Out of that great city there comes a little group of forms, which yesterday this hero 'could not stay to pick out of that pile which had offended him,' that was his word,—which yesterday he would have burnt in it without a scruple. Towards the great Volscian army that beleaguers Rome it comes—towards the pavilion where the Volscian captain sits in gold, with his wings outspread, it shapes its course. To other eyes, it is but a group of Roman ladies, two or three, clad in mourning, with their attendants, and a prattling child with them; but, with the first glance at it from afar, the great chieftain trembles, and begins to clasp his armour.
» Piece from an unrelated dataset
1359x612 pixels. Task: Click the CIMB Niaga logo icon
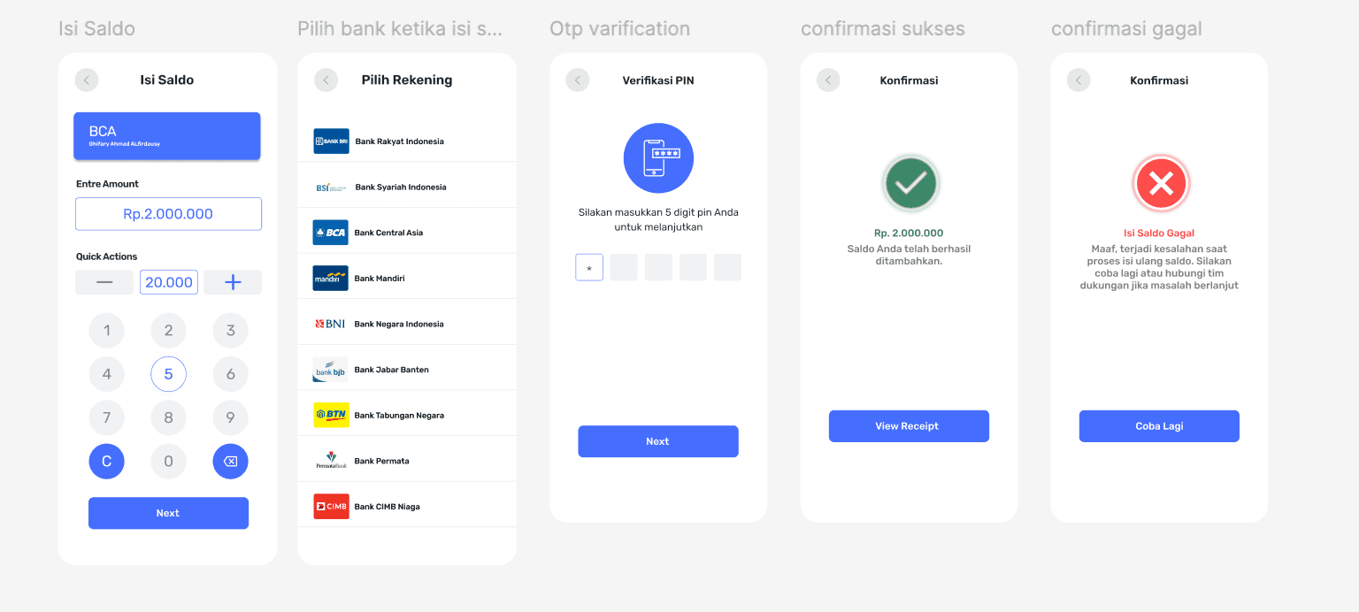331,507

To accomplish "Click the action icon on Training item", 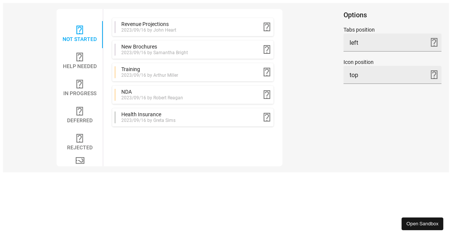I will tap(267, 72).
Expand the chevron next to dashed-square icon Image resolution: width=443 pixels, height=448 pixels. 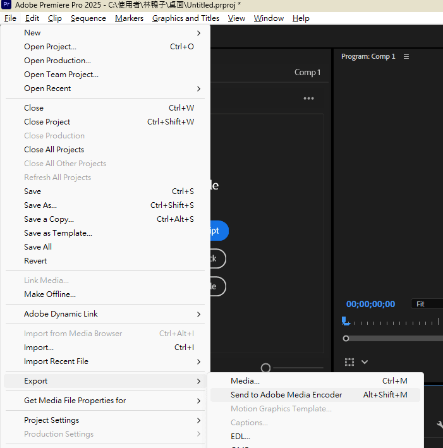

He could think of them and doom them, in his over-mastering passion of revenge, with its heroic infinity of mastery triumphant in him,—he could think of them and doom them; but the impressions of the senses are more vivid, and the passions wait on them. As that group draws nearer, one sees, by the light of this Poet's painting, a fair young matron, with subdued mien and modest graces, and an elder one, leading a wilful boy, with a 'confirmed countenance,' pattering by her side; just such a group as one might see anywhere in the lordly streets of Palatinus,—much such a one as one might find anywhere under those thousand-doomed plebeian roofs.

But to this usurping 'private,' to this man of passion and affection, and not reason—this man of private and particular motives only, and blind partial aims, it is more potent than Rome and all her claims; it outweighs Rome and all her weal—'it is worth of senators and patricians a city full, of tribunes and plebeians a sea and land full'—it outweighs all the Volscians, and their trust in him.

His reasons of state begin to falter, and change their aspects, as that little party draws nearer; and he finds himself within its magnetic sphere.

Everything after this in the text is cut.